» **Written instruction a**
In the route description below, which trail number is mainly used by climbers?

» **Extracted text**

On the south side of Gimpel between Gimpel summit / Gimpel south face and Gimpelvorbau there is a system of chutes and meadow and scree ledges starting directly below the Gimpel summit and running diagonally up to the east ridge between Gimpelvorbau and Gimpel.
The normal route to Gimpel summit which is the by far easiest route to climb this peak uses the chute and ledge system and the upper east ridge.
It is a mixed scramble and walking route, in parts a bit exposed, which needs some UIAA grade II moves in the lower parts of the ascent. The route is often used as descent route by climbers.
On days with good weather you will meet many non-climbers, too, trying to reach the summit of this bold mountain. An early start is therefore recommended.
And caution - due to rockfall!
Best trailheads are Nesselwängle and Haller hiker parking areas (see the Gimpel page).
Ascend on trail number 415 to Gimpelhaus. From Gimpelhaus use trail number 415 to Rote Flüh until you reach the trail junction with trail 418 from Tannheimer Hütte.
Turn left on trail 417 and leave the trail to your right at the next trail junction. Follow this trail number 422, which is mainly used by climbers, below the south faces of Gimpelvorbau and Gimpel until you reach a signpost. This signpost marks the beginning of the route.
A longer ascent can be made from Musau trailheads (see the Gimpel page) via Raintal forest road to Musauer Alm.

» **Input records**
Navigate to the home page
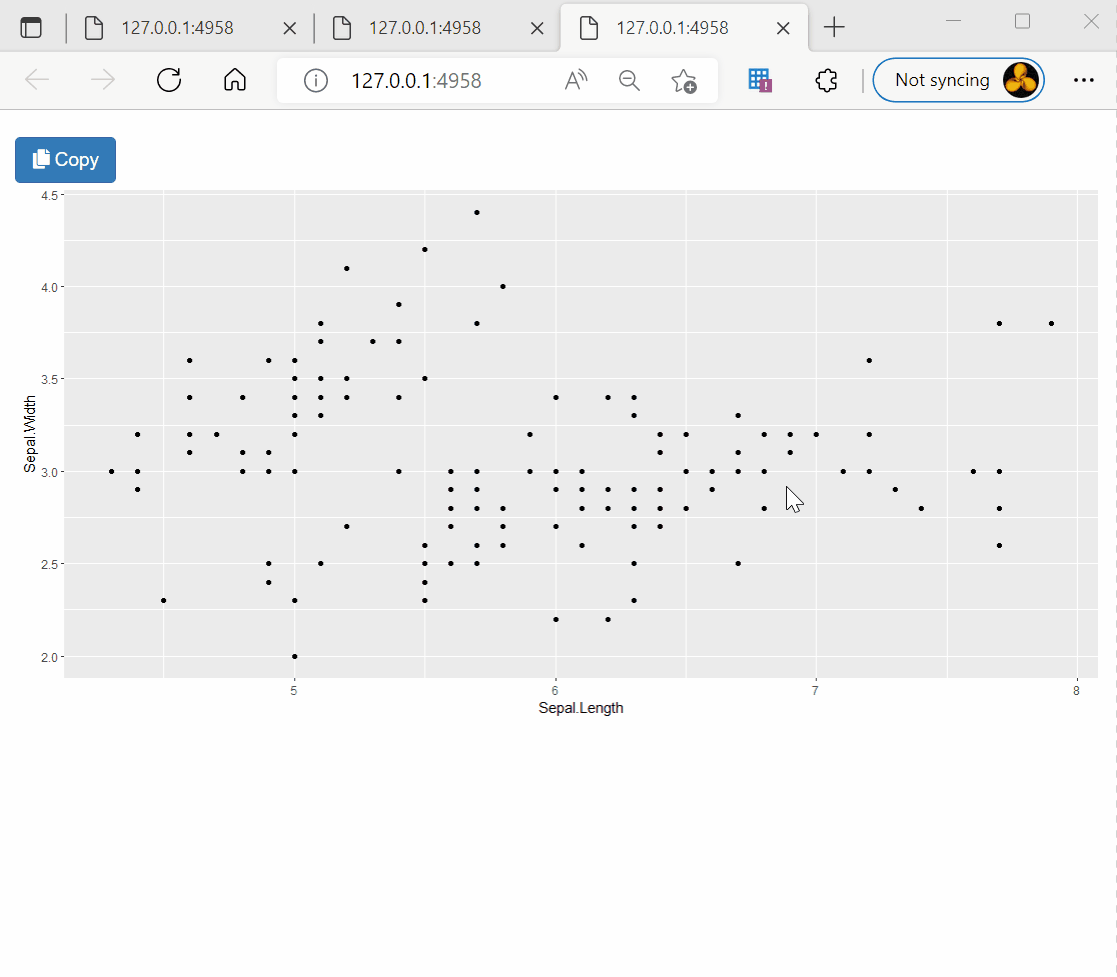The image size is (1117, 977). pos(234,80)
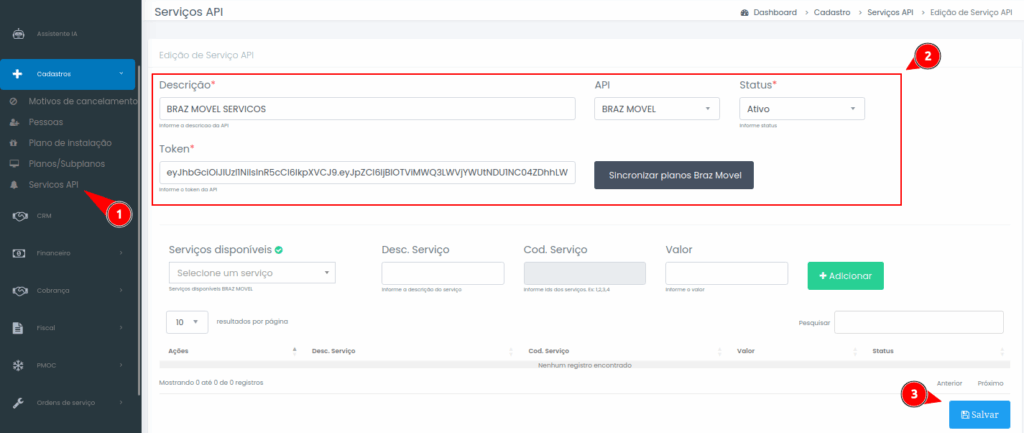Click the Assistente IA robot icon
Viewport: 1024px width, 433px height.
pos(17,33)
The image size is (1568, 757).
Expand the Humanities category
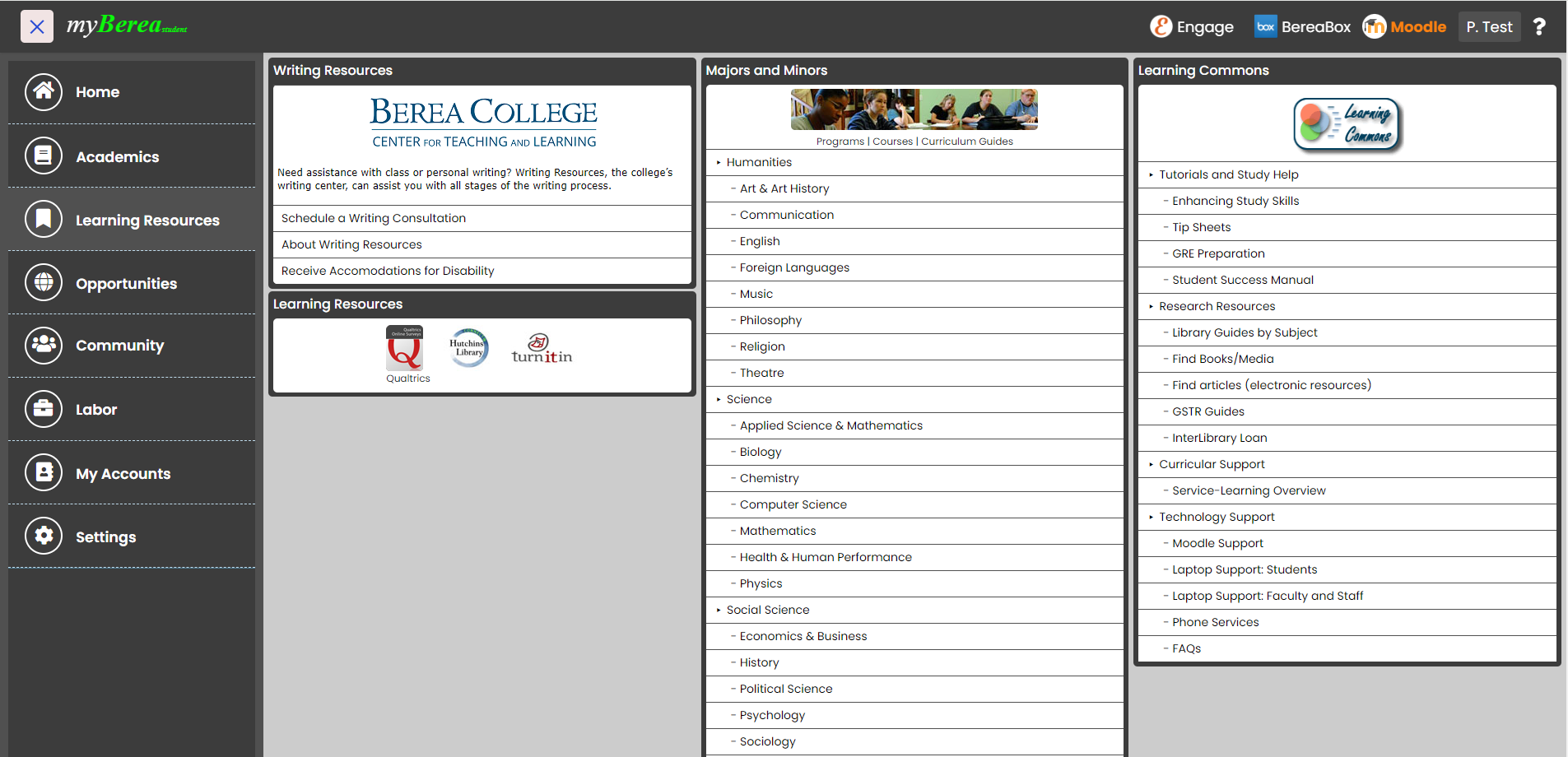coord(758,163)
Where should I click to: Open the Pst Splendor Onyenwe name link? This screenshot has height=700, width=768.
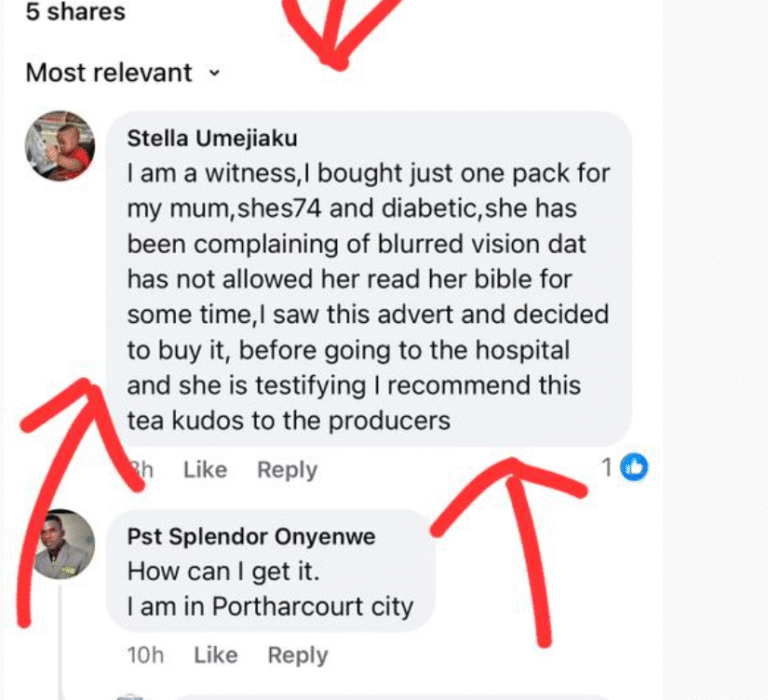click(251, 537)
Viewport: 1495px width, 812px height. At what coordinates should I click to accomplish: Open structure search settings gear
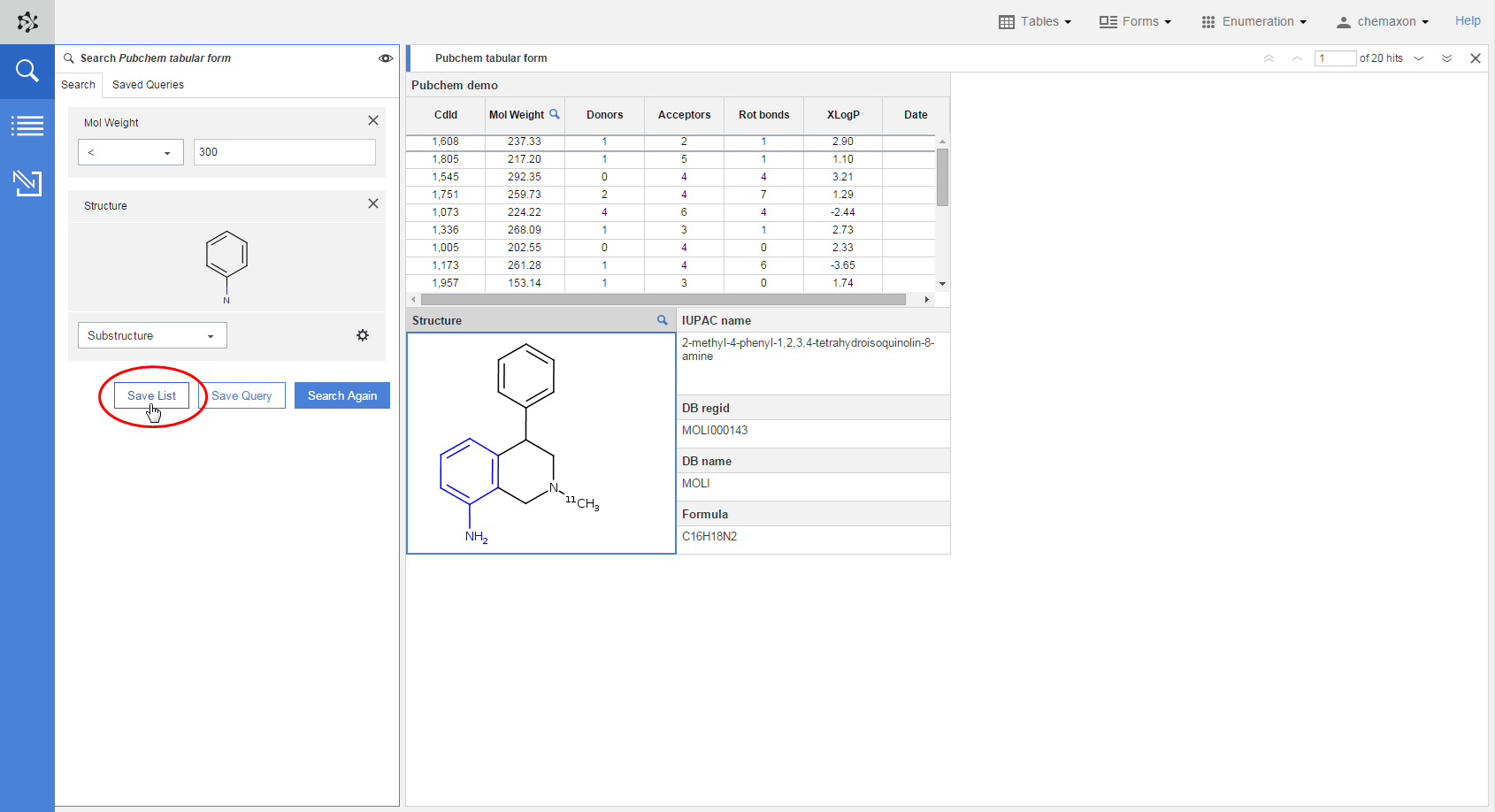[x=363, y=335]
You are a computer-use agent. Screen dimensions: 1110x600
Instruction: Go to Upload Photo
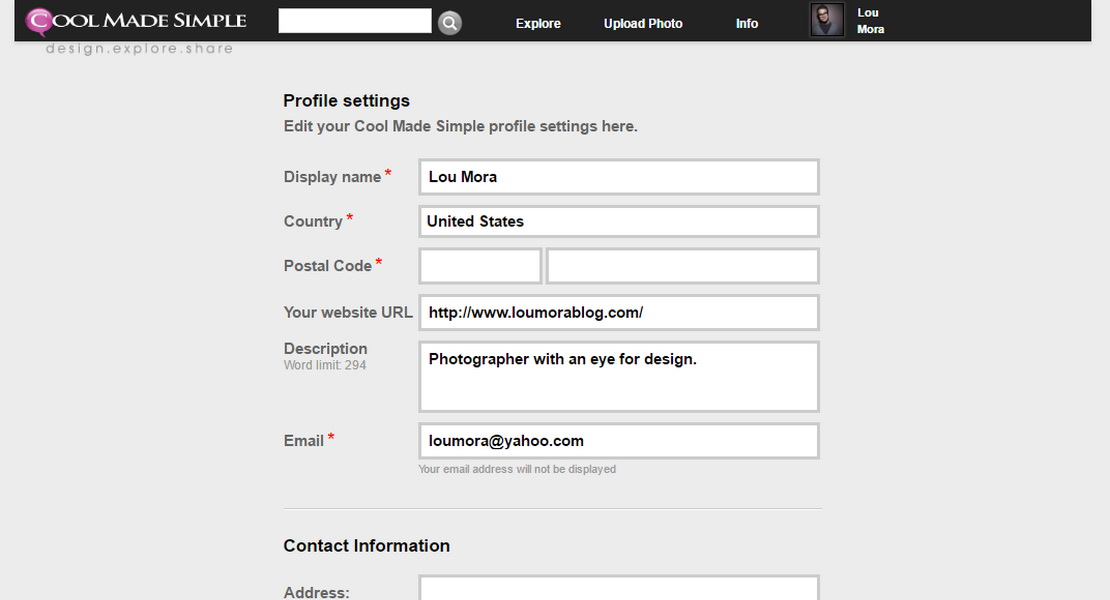(643, 23)
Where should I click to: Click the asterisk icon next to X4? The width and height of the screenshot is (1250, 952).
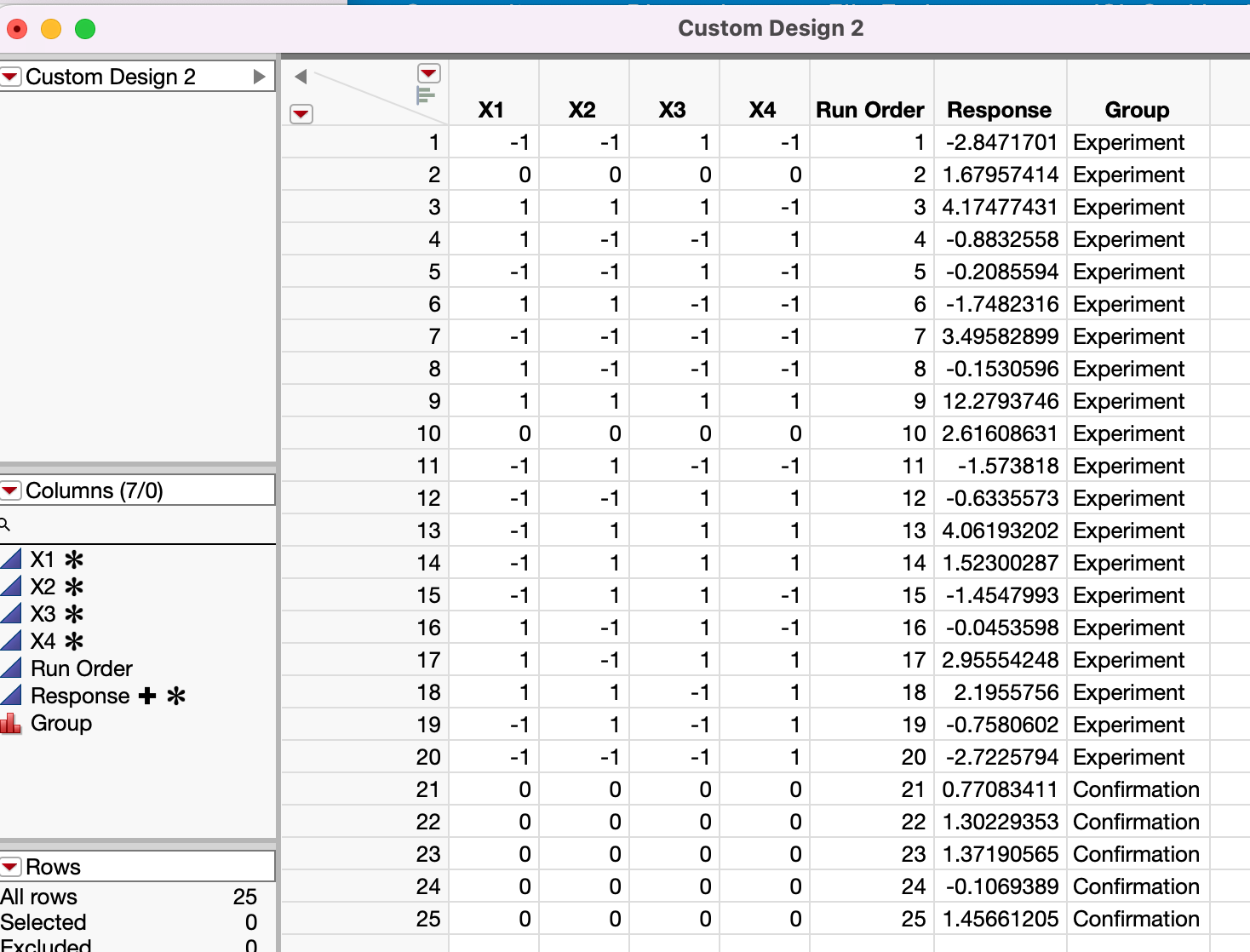tap(73, 641)
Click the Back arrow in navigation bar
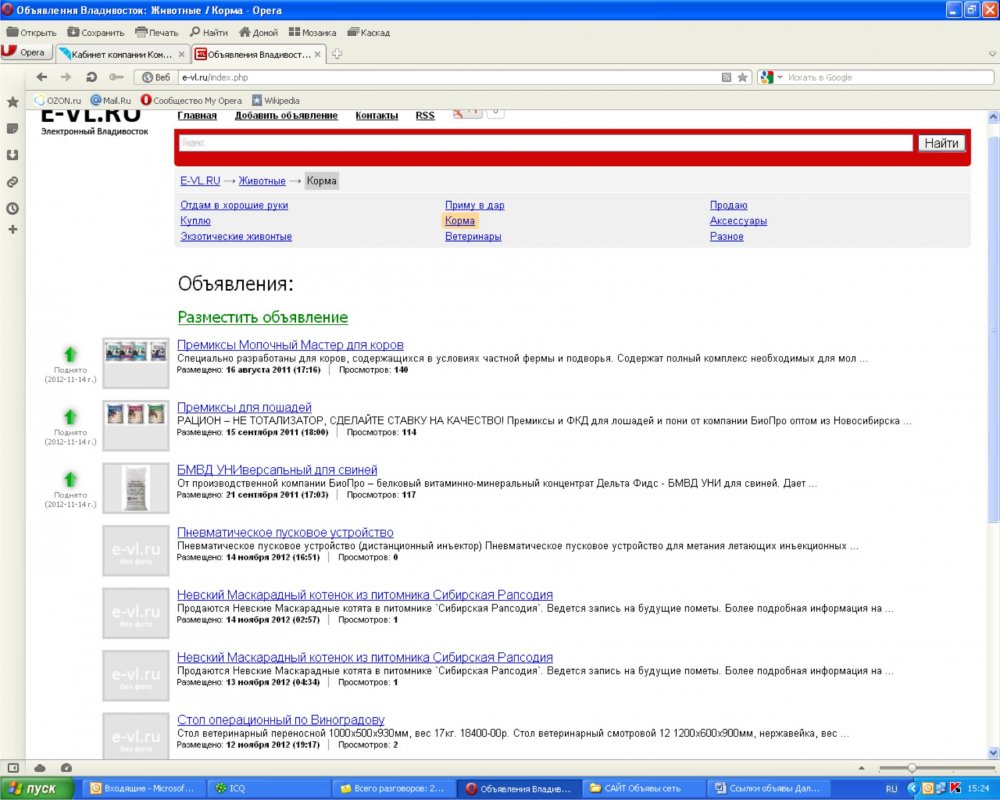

» **Written instruction b**
Rewrite the rows from the line with "Where should I click to: Click" up to and including the last line of the rows, requests included, and offset every coordinate in the answers by 77. Leave the pictures out.

» **Exercise solution a**
Trail number 422.

» **Exercise solution b**
Where should I click to: Click the asterisk icon next to X4? The width and height of the screenshot is (1250, 952).
tap(150, 718)
Click the Back arrow in navigation bar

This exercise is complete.